-- Opening Marker --
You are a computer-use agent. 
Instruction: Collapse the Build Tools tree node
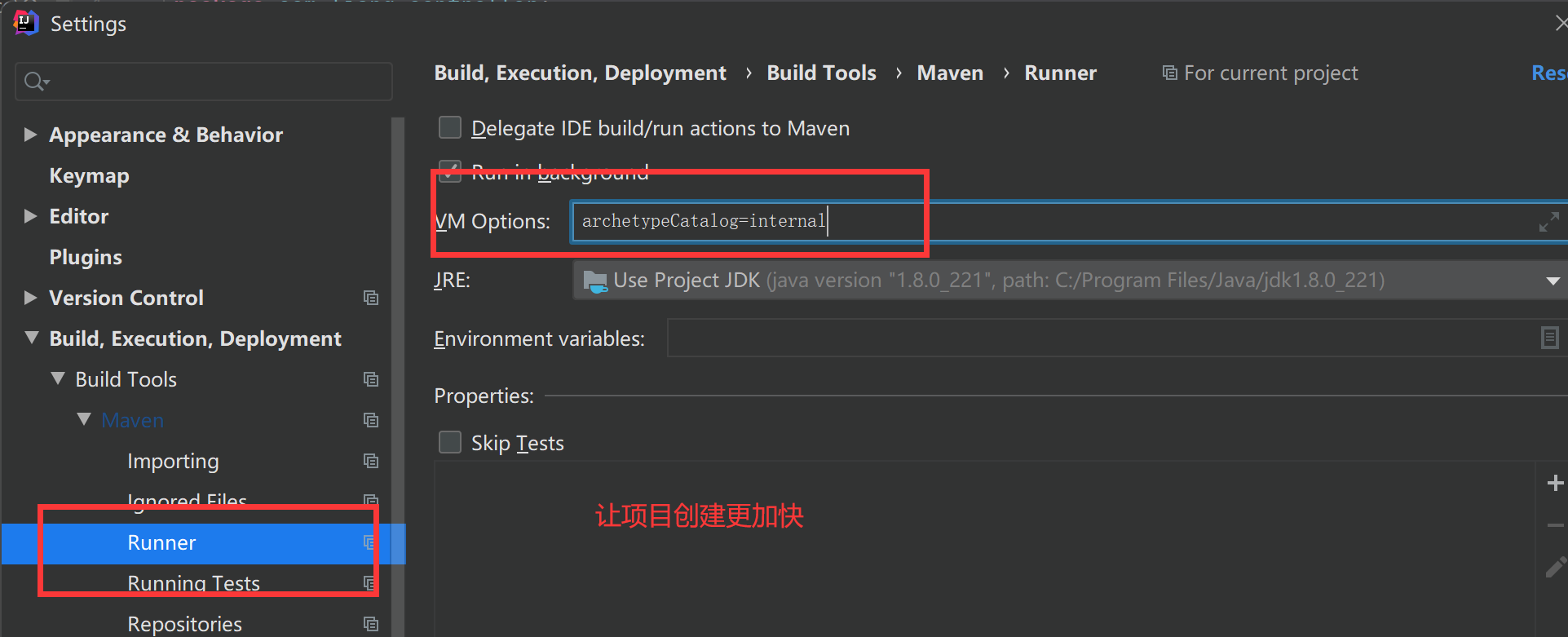tap(58, 378)
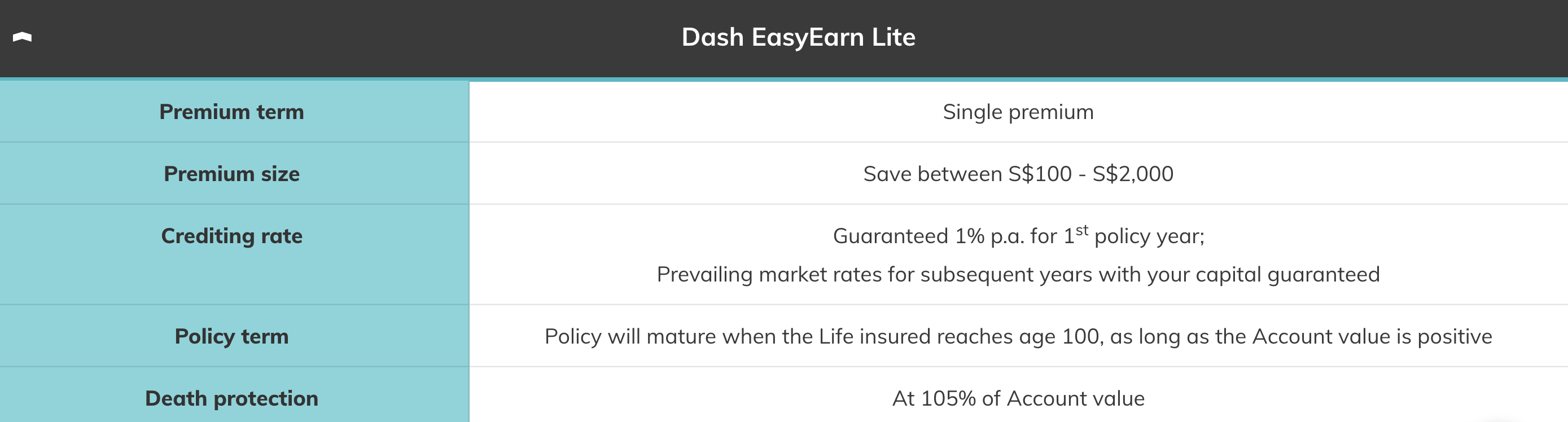Click the superscript st in policy year line
The width and height of the screenshot is (1568, 422).
[x=1081, y=230]
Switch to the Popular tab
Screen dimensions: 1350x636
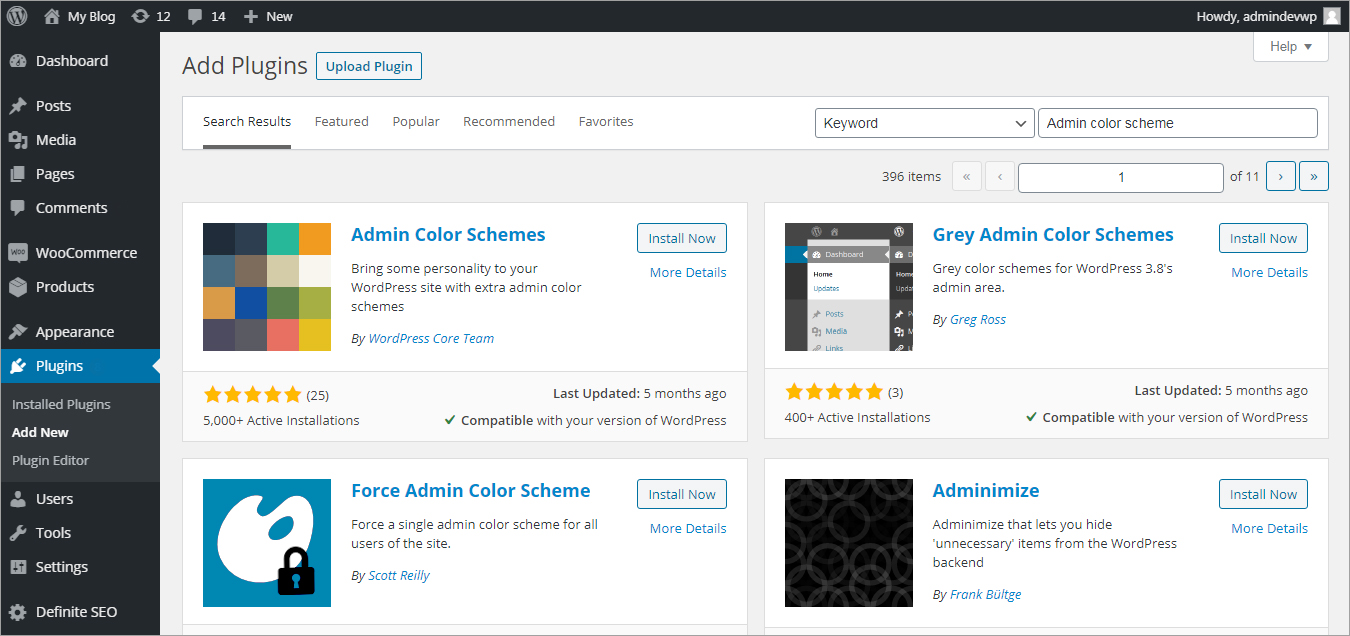pos(416,122)
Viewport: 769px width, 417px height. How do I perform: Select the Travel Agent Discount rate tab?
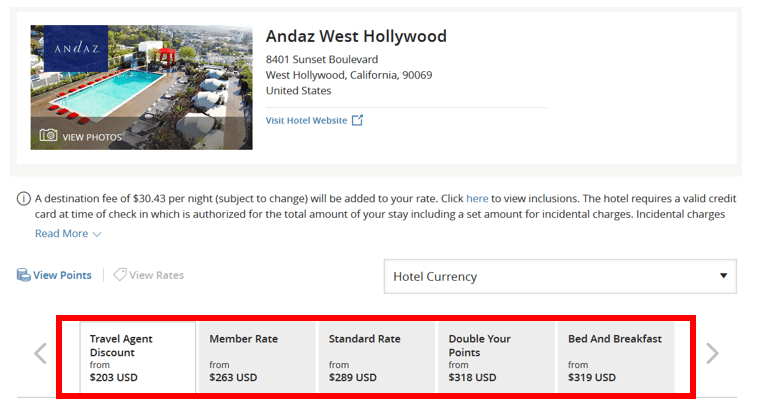(x=138, y=358)
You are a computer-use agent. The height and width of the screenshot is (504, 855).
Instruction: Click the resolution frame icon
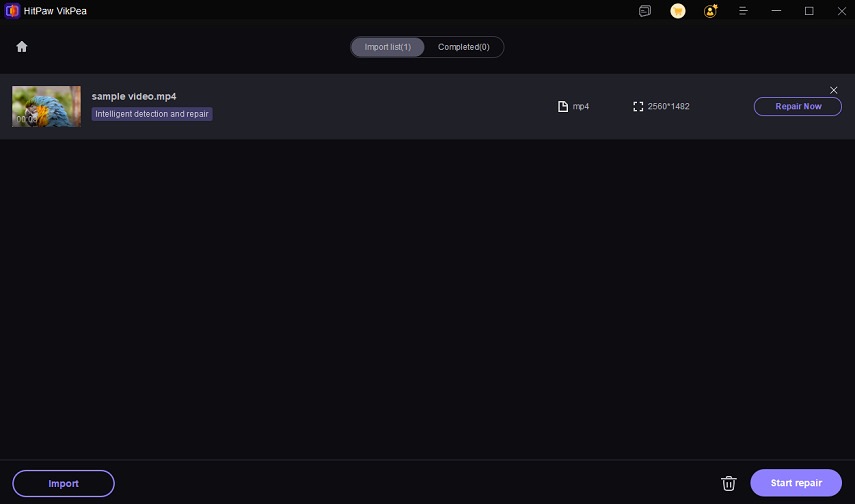(x=638, y=106)
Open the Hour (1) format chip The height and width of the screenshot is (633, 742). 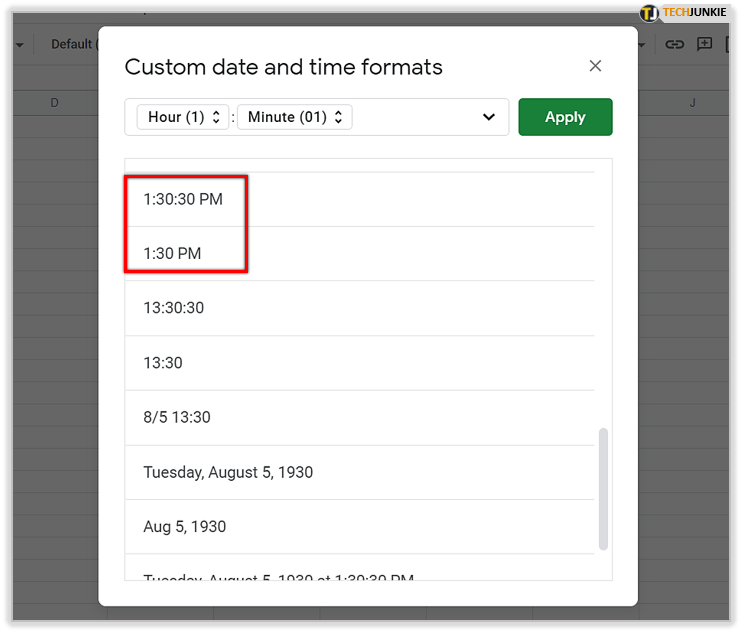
-- Closing Marker --
The result should be an exact repetition of all the records. Drop the pictures.

You are a computer-use agent. 
Instruction: Collapse the Build Tools tree node
tap(58, 378)
Click the superscript st in policy year line
The width and height of the screenshot is (1568, 422).
[x=1081, y=230]
Switch to the Popular tab
Screen dimensions: 1350x636
pos(416,122)
Viewport: 769px width, 417px height. How do I perform: Select the Travel Agent Discount rate tab?
(x=138, y=358)
You are a computer-use agent. The height and width of the screenshot is (504, 855).
Instruction: Click the resolution frame icon
(x=638, y=106)
Open the Hour (1) format chip The height and width of the screenshot is (633, 742). 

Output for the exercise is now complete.